Financial Ratio Analysis
Part 1:
Summarize the trends in your company’s ratio performance over the 3 most recent years. Be sure to address the following ratios included in Appendix C:
1.Profitability ratios: ROA, ROE, return on investment (ROI).
2. Liquidity ratios: quick ratio, current ratio.
3. Debt management ratios: long-term debt to equity, total debt to equity, interest coverage ratio.
4. Asset management ratios: total asset turnover, receivables turnover, inventory turnover, and accounts payable turnover.
5. Per share: book value per share.
Part 2:
Interpret whether the trend for each ratio (listed in Part 1) is an improvement or a decline in performance for the company.
Create a table that lists each ratio as either a strength or a weakness in the most current year, based on its trend and your interpretation.
Determine the overall financial strength of the company based on the ratios identified as either strengths or weaknesses.
1. Consider all of the ratios discussed so far. Is the company’s strength the fact that the debt management ratios are improving? Or is it that the liquidity ratios are increasing? Is the company’s weakness that the turnover ratios are declining?
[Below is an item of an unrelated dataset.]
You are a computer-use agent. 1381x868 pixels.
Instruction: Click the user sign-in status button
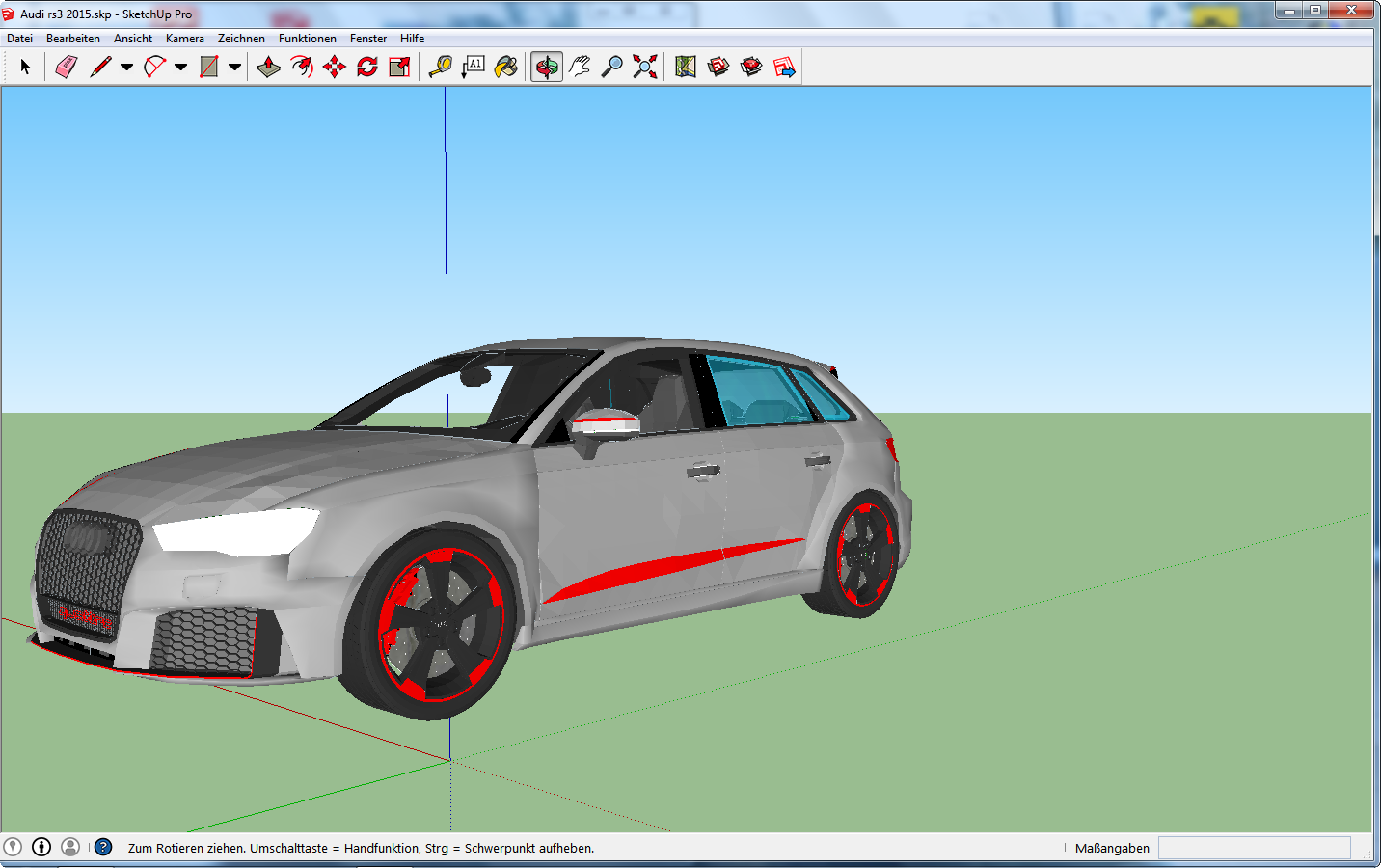[x=70, y=847]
Or is the company’s weakness that debt management ratios are weakening?
2. Categorize the company’s overall ratio performance as either strong, neutral, or weak, based on your determination from the ratios.
Part 3:
Compare your chosen company’s ratio performance to the industry competitor ratios in the most recent year based on Appendix D. Be sure to address the following ratios included on Appendix D:
1. Profitability ratios: ROA, ROE, gross margin, and net margin.
2. Liquidity ratios: quick ratio and current ratio.
3. Debt management ratios: long-term debt to equity, total debt to equity, and interest coverage ratio.
4. Asset management ratios: asset turnover and inventory turnover.
Create a table that lists each ratio as either higher or lower than the average ratio for the competitors in the industry.
Part 4:
Categorize the company’s overall financial performance as either better than average, average, or worse than average compared to the industry based on the ratios.
Interpret which ratios are the most important and explain your reasoning.
Justify your conclusion based on the table you created,your interpretation of which ratios are the most important, and the company’s overall ratio performance compared to the industry competitors.